Avoiding contact with the water means no fishing, no kayaking, no waterskiing, no paddleboarding — which in turn means fewer vacationers, and fewer dollars in the local economy.
Mike Freese, a manager at the Boathouse restaurant on the waterfront, said there has been a noticeable drop in business, particularly on days with little wind after an Okeechobee discharge. “When the water’s all green, no one wants to be out there,” he said.
Nearby, one bartender has come up with a blue-green drink to honor the slime: a mix of peppermint schnapps, apple schnapps and vodka, garnished with a slice of lemon. “We’ve got to make something positive out of it,” he said, speaking on the agreement that his name not be used because of the likelihood his corporate office would disapprove.
“It’s not too bad. OK, it’s not too good,” he said after the concoction’s recipient stopped after the first sip. “It tastes like that fuckin’ water. My customers have a new name for it: ‘Lake Okee-choke-me.’”
“It’s definitely affecting us,” said Lila Fredericks, a clerk at Moon Islander resort wear in nearby Sewall’s Point. She said many of her customers are wives and girlfriends of vacationers who charter sport fishing boats from the Marriott resort on Hutchinson Island. “When the guys don’t go out and fish, the gals don’t come in here and shop.”
In the absence of state legislation, seaside towns on both coasts have started imposing bans on lawn fertilizer, some temporary, some for the whole six months of the rainy season. Sewall’s Point, a tiny but well-to-do community on a peninsula in the St.
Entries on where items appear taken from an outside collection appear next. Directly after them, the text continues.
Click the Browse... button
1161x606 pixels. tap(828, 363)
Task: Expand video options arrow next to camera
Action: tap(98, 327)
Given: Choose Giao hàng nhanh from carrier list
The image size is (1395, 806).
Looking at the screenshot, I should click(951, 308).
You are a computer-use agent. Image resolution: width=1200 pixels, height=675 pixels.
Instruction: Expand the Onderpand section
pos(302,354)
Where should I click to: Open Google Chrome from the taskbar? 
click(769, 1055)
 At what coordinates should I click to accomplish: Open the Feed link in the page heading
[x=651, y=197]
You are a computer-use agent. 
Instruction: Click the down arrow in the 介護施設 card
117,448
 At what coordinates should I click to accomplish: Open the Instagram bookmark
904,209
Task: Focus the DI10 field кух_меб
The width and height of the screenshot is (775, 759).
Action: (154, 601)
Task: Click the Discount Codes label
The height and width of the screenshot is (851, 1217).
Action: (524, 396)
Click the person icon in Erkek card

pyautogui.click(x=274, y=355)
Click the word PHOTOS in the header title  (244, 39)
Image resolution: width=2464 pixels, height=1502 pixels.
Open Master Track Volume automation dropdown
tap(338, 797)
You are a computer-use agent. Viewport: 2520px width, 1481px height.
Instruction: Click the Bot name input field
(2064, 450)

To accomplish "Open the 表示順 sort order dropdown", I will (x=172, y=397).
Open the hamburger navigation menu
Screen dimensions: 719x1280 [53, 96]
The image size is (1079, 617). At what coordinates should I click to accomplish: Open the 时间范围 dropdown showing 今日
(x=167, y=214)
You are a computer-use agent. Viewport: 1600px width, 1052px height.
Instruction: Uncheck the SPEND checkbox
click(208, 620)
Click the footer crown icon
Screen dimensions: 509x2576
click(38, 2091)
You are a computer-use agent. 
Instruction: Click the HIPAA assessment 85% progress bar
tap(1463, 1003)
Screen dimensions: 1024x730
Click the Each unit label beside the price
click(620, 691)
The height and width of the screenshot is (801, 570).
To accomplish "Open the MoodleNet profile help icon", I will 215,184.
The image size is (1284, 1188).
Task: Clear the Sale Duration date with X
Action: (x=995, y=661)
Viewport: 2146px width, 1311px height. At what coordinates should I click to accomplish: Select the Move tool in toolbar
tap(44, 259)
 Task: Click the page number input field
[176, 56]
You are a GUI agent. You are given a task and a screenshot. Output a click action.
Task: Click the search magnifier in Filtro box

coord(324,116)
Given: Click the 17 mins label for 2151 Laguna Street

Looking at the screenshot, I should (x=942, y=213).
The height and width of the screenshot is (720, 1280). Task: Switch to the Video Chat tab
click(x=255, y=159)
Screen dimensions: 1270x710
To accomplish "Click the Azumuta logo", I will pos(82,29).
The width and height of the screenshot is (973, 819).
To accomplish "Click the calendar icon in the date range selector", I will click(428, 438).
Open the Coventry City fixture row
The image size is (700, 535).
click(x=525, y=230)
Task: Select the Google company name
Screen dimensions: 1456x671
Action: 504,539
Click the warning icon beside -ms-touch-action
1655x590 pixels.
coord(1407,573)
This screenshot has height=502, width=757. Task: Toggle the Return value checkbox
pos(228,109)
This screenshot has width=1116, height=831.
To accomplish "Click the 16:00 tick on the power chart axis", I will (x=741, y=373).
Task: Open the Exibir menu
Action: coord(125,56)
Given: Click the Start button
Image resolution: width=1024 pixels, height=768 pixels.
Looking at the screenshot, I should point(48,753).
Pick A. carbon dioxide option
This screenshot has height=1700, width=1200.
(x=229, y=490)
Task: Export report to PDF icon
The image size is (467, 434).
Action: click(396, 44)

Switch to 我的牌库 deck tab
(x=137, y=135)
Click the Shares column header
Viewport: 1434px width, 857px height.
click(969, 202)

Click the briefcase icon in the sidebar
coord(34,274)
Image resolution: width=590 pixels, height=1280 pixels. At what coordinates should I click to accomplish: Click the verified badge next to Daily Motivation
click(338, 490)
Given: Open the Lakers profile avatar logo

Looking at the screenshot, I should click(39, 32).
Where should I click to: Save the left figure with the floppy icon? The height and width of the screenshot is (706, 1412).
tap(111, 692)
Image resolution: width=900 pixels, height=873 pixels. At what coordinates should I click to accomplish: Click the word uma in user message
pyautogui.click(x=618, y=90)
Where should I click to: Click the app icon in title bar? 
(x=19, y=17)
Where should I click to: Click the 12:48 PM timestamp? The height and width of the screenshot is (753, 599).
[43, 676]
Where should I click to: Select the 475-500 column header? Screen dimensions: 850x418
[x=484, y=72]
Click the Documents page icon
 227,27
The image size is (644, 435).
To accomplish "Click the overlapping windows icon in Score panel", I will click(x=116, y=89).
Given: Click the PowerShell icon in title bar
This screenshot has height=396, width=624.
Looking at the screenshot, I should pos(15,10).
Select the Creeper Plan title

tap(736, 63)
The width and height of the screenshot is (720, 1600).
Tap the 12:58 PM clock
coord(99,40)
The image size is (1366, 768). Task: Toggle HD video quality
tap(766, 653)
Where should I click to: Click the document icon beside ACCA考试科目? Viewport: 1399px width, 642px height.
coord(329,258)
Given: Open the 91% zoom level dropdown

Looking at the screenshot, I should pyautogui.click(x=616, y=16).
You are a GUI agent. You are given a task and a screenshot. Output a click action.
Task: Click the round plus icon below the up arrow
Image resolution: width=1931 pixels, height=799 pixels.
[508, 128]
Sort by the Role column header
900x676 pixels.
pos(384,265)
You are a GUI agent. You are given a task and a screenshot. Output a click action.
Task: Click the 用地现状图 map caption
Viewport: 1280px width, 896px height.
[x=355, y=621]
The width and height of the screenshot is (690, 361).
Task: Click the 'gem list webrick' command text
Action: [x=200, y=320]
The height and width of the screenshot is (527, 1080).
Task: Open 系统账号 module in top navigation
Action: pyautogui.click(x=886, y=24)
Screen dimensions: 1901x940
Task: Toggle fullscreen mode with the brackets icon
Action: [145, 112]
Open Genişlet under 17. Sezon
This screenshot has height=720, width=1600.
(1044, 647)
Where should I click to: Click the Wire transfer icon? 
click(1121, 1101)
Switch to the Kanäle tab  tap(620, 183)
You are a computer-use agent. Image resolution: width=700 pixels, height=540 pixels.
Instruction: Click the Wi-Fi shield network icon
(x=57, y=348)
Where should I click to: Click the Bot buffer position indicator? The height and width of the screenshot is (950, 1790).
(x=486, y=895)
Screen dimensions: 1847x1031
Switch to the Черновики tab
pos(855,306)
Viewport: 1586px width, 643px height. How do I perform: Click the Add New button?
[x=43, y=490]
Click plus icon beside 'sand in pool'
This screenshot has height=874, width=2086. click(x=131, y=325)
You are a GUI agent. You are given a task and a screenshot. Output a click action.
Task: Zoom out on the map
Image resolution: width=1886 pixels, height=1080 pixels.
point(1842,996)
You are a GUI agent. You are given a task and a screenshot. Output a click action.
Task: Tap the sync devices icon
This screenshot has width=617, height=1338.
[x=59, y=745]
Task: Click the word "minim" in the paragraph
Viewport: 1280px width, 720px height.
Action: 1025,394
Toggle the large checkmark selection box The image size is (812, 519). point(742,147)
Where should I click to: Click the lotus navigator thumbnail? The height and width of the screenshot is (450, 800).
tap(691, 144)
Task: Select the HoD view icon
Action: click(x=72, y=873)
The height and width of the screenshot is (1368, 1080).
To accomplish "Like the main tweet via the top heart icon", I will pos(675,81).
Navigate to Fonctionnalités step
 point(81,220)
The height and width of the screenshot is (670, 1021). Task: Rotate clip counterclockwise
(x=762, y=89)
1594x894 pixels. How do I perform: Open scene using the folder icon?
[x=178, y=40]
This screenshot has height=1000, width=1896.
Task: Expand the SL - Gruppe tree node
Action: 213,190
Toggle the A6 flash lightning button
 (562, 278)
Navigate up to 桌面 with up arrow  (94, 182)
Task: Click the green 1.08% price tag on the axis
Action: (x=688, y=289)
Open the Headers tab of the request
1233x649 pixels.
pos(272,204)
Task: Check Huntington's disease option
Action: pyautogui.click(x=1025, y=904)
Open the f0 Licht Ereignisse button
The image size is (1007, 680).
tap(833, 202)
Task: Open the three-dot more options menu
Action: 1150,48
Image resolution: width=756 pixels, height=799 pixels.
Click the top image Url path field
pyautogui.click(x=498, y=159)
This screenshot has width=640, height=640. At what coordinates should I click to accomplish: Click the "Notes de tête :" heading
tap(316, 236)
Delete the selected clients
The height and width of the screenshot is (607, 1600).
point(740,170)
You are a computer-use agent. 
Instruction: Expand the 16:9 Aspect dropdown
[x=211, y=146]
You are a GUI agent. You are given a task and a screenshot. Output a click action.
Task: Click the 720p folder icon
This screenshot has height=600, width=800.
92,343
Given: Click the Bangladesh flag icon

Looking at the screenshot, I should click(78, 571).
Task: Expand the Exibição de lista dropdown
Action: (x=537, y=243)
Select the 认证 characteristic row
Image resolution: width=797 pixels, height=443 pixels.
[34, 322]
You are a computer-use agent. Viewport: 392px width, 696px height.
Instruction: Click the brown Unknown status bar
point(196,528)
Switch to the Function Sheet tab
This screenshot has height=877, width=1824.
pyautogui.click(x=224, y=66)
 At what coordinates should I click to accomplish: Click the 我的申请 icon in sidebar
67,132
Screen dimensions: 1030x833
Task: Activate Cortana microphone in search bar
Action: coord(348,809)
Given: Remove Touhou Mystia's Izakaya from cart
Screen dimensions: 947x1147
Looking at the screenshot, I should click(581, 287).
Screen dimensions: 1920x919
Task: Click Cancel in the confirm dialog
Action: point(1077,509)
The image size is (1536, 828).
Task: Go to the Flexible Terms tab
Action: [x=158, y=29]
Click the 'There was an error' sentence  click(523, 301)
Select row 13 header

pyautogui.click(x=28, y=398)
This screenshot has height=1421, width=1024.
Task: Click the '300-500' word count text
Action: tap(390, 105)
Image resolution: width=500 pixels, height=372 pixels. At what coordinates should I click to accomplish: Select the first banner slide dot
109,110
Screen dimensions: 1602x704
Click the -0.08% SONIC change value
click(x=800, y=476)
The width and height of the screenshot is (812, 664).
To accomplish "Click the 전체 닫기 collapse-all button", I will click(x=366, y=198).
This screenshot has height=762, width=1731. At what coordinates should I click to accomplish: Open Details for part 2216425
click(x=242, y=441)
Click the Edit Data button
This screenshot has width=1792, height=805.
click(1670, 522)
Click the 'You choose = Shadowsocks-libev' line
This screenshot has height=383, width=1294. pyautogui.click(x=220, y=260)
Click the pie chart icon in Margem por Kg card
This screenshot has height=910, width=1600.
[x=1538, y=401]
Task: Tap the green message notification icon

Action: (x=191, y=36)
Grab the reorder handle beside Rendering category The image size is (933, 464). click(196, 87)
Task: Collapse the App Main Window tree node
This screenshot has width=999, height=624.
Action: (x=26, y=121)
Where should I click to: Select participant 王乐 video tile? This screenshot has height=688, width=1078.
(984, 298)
Lucie estuary, passed the first such restriction years ago — a total ban during the rainy reason, and a low-nutrient-only restriction for the rest of the year.
Even its proponents, though, understand that the nutrients feeding the algae in the coastal communities are primarily coming from cities and farms inland. “It doesn’t stem from our town, but we’re trying to do our part,” said Sewall’s Point Mayor Paul Lugar. “And we’re proud of it.”
Back across the state In Fort Myers, fishing guide Conley has suffered through red tide episodes before in his 10 years running charters out of Getaway Marina. “This year is the worst ever,” he said. “All that green slime? That’s never happened before.”
He said he can tell the quality of the water just by looking at the sorts of fish hanging around the pilings near his boat. When it’s clean, there might be mangrove snapper or a snook. As red tide takes hold, those species either die or swim elsewhere, leaving only catfish. “Right now, there’s only catfish,” he said recently.
Yoseph Tedros, the chairman of the Democratic party for the county encompassing Fort Myers, said he understands firsthand the dangers of that water. He said his wife accidentally splashed some on her face as she bailed out a kayak in a canal behind their house. “She had to go to the doctor,” he said, describing a month of steroid treatments.
Yet despite the daily damage to their health and to their livelihoods, Lee County voters remain among the most loyal Scott supporters in the state. “It is mystifying,” Tedros said. “You’re going to reward Rick Scott for not doing anything, for actually contributing to the problem, by giving him a promotion? I just don’t get it.”